Beranda Nikel Ekspansi Hilirisasi Nikel Indonesia Dorong Transisi ke Energi Terbarukan

Ekspansi Hilirisasi Nikel Indonesia Dorong Transisi ke Energi Terbarukan

2651
0
Ilustrasi smelter nikel. (freepik.com)
Ilustrasi smelter nikel. (freepik.com)

NIKEL.CO.ID, JAKARTA – Ekspansi industri hilirisasi nikel di Indonesia diperkirakan akan meningkatkan emisi karbon secara signifikan, dengan potensi kenaikan mencapai 38,5 juta ton CO2 pada tahun 2028. 

Hal ini disebabkan oleh ketergantungan perusahaan nikel terhadap Pembangkit Listrik Tenaga Uap (PLTU) berbahan bakar batu bara, demikian dikutip dari laporan terbaru Institute for Energy Economics and Financial Analysis (IEEFA), Kamis (24/10/2024).

● DATA YANG DIBERIKAN:
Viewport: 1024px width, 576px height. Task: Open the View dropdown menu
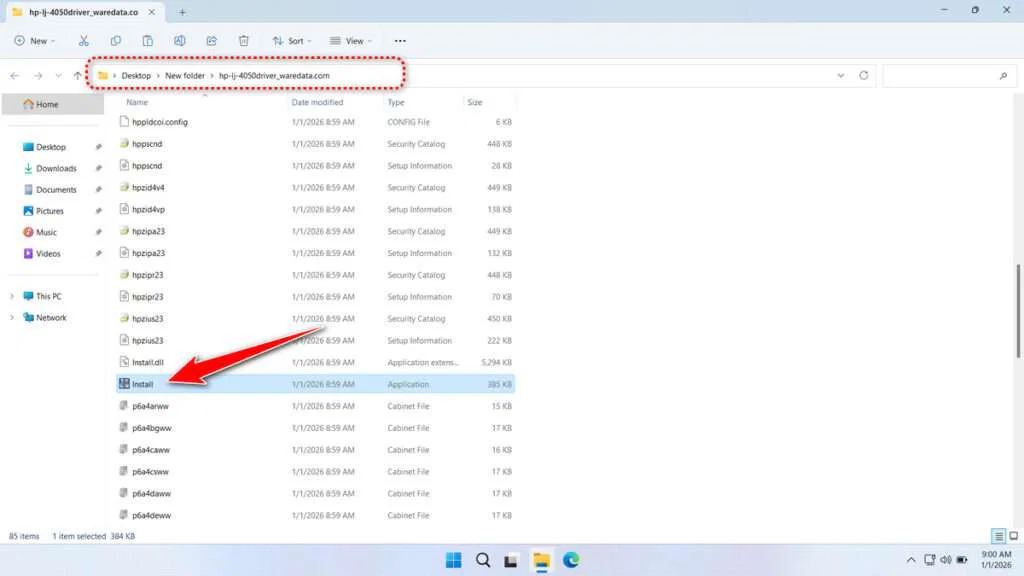[x=352, y=41]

● SOAL LATIHAN:
1 – Jawablah pertanyaan berikut berdasarkan teks tentang hilirisasi nikel.
(a) Berapa potensi kenaikan emisi karbon yang disebutkan, dan pada tahun berapa?
(b) Apa penyebab kenaikan emisi tersebut?
(c) Lembaga apa yang mengeluarkan laporan yang dikutip?
2 – Tuliskan lanjutan teks tentang hilirisasi nikel, dimulai dari kalimat terakhirnya.
Data tersebut merupakan bahan yang terpisah dari teks.

● JAWABAN LATIHAN:
1 –
(a) 38,5 juta ton CO2 pada tahun 2028.
(b) Ketergantungan perusahaan nikel terhadap Pembangkit Listrik Tenaga Uap (PLTU) berbahan bakar batu bara.
(c) Institute for Energy Economics and Financial Analysis (IEEFA).

2 –
Laporan bertajuk “Indonesia’s Nickel Companies: The Need for Renewable Energy Amid Increasing Production” itu mengungkapkan bahwa empat perusahaan besar—PT Aneka Tambang (Antam) Tbk, PT Merdeka Battery Materials (MBMA) Tbk, PT Trimegah Bangun Persada (Harita Nickel) Tbk, dan PT Vale Indonesia Tbk—berencana meningkatkan produksi nikel mereka. Produksi logam nikel dari keempat perusahaan ini diprediksi naik dari 350 ribu ton pada tahun lalu menjadi 1,05 juta ton pada 2028.

Akibatnya, emisi gas rumah kaca (GRK) dari empat perusahaan tersebut diproyeksikan melonjak drastis. 

“Seiring perusahaan nikel Indonesia menikmati pertumbuhan laba dan skala bisnisnya, dengan rencana meningkatkan produksi lebih dari dua kali lipat dalam 3-5 tahun ke depan, sudah saatnya dilakukan percepatan transisi dari batu bara,” ujar Ghee Peh, penulis laporan tersebut.

Antam saat ini tercatat menghasilkan emisi terbesar, yakni 69,9 ton CO2 per ton nikel (tCO2/tNi), diikuti oleh Harita (68,4 tCO2/tNi), MBMA (56,9 tCO2/tNi), dan Vale (28,7 tCO2/tNi). Vale berhasil mencatat emisi yang lebih rendah berkat penggunaan Pembangkit Listrik Tenaga Air (PLTA) dan pembangkit berbasis biodiesel.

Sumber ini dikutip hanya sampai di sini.